Once your card is ready, you can test it. Here we use standard translation templates from the Unitxt catalog.

from unitxt.card import TaskCard
from unitxt.loaders import LoadHF
from unitxt.operators import CopyFields, AddFields
from unitxt.test_utils.card import test_card

card = TaskCard(
    loader=LoadHF(path="wmt16", name="de-en"),
    preprocess_steps=[
        CopyFields( # copy the fields to prepare the fields required by the task schema
            field_to_field=[
                ["translation/en", "text"],
                ["translation/de", "translation"],
            ],
        ),
        AddFields( # add new fields required by the task schema
            fields={
                "source_language": "english",
                "target_language": "deutch",
            }
        ),
    ],
    task="tasks.translation.directed",
    templates="templates.translation.directed.all"
)

test_card(card)

The test_card function generates the dataset using all templates defined in the card within context learning mode and one demonstration. It prints out three examples from the test fold, and runs the metrics defined on the datasets on (1) randomly generated text (2) text which is equal to one of the references.

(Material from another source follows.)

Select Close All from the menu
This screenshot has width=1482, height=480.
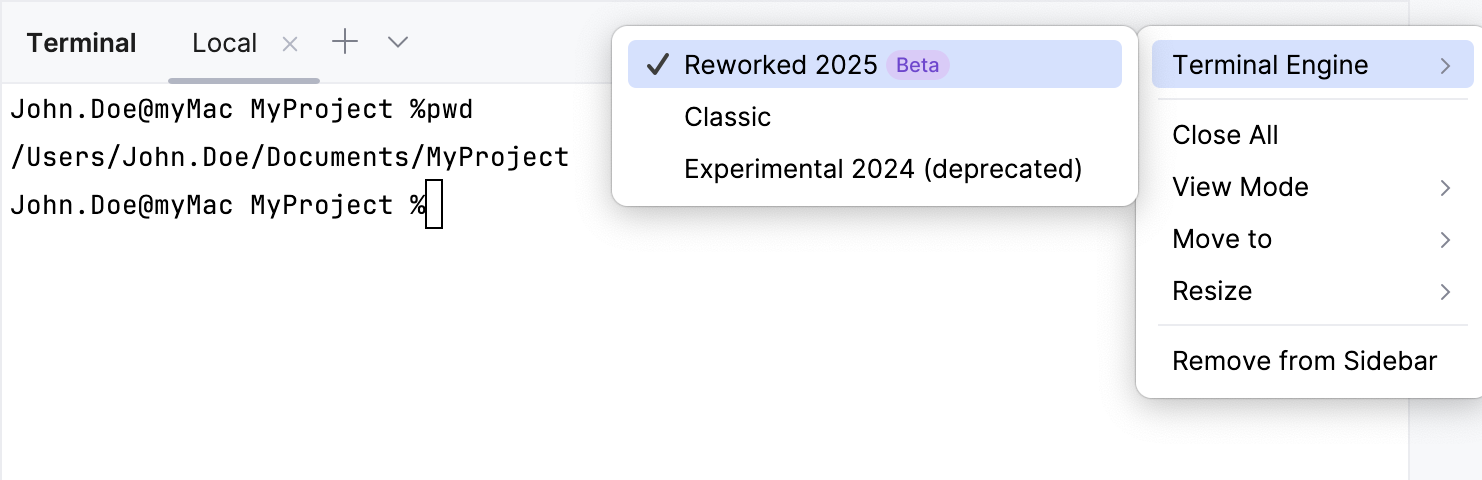[1225, 135]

Most metrics should return a low score (near 0) on random data and a score of 1 when the data is equal to the references. Errors/warnings are printed if it’s not the case.

Adding to the catalog

Once your card is ready and tested you can add it to the catalog.

from unitxt import add_to_catalog

add_to_catalog(card, 'cards.wmt.en_de')

In the same way you can save also your custom templates and tasks.

Note

By default, a new artifact is added to a local catalog stored in the library directory. To use a different catalog, use the catalog_path argument.

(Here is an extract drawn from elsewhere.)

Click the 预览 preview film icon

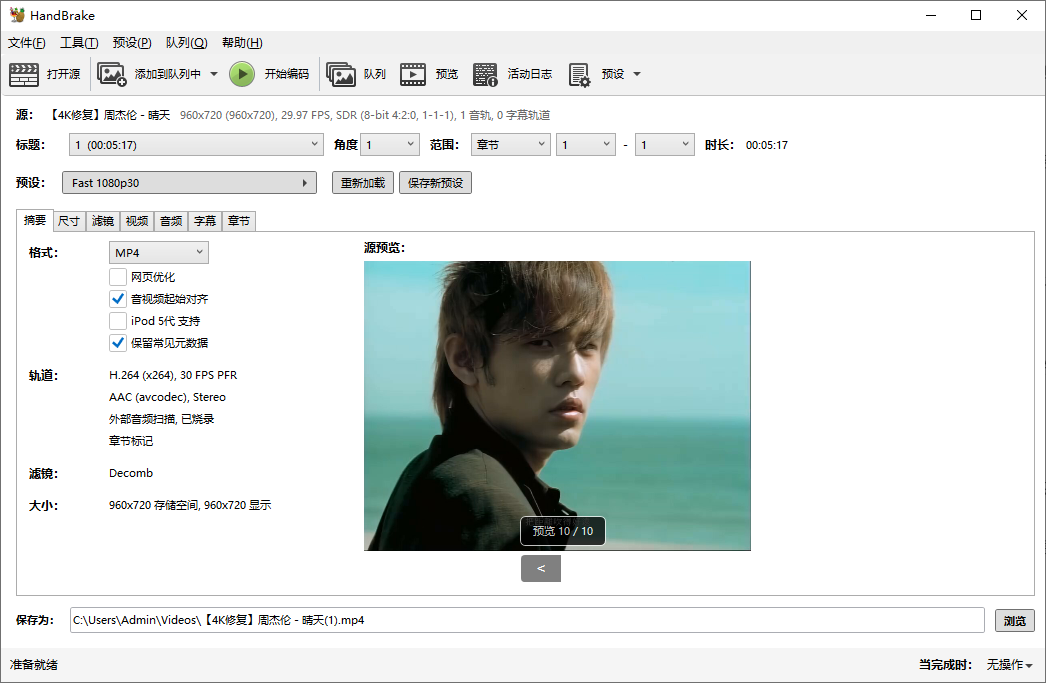coord(413,74)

In order to automatically load from your new catalog, remember to register your new catalog by unitxt.register_catalog(‘my_catalog’) or by setting the UNITXT_ARTIFACTORIES environment variable to include your catalog.

Putting it all together!

Now everything is ready to use the data! We use standard recipe to load it with three in-context examples.

from unitxt.standard import StandardRecipe
from unitxt import load_dataset

recipe = StandardRecipe(
    card='cards.wmt.en_de',
    num_demos=3, # The number of demonstrations for in-context learning
    demos_pool_size=100 # The size of the demonstration pool from which to sample the 5 demonstrations
    template_card_index=0 # Take the first template defined in the card
)

dataset = load_dataset(recipe)

Or even simpler with hugginface datasets:

from datasets import load_dataset

dataset = load_dataset('unitxt/data', 'card=cards.wmt.en_de,num_demos=5,demos_pool_size=100,template_card_index=0')

And the same results as before will be obtained.

Sharing the Dataset

Once the dataset is loaded, it may be shared with others by simply sharing the card file with them to paste into their local catalog.

You may also submit a PR to integrate your new datasets into the official Unitxt release.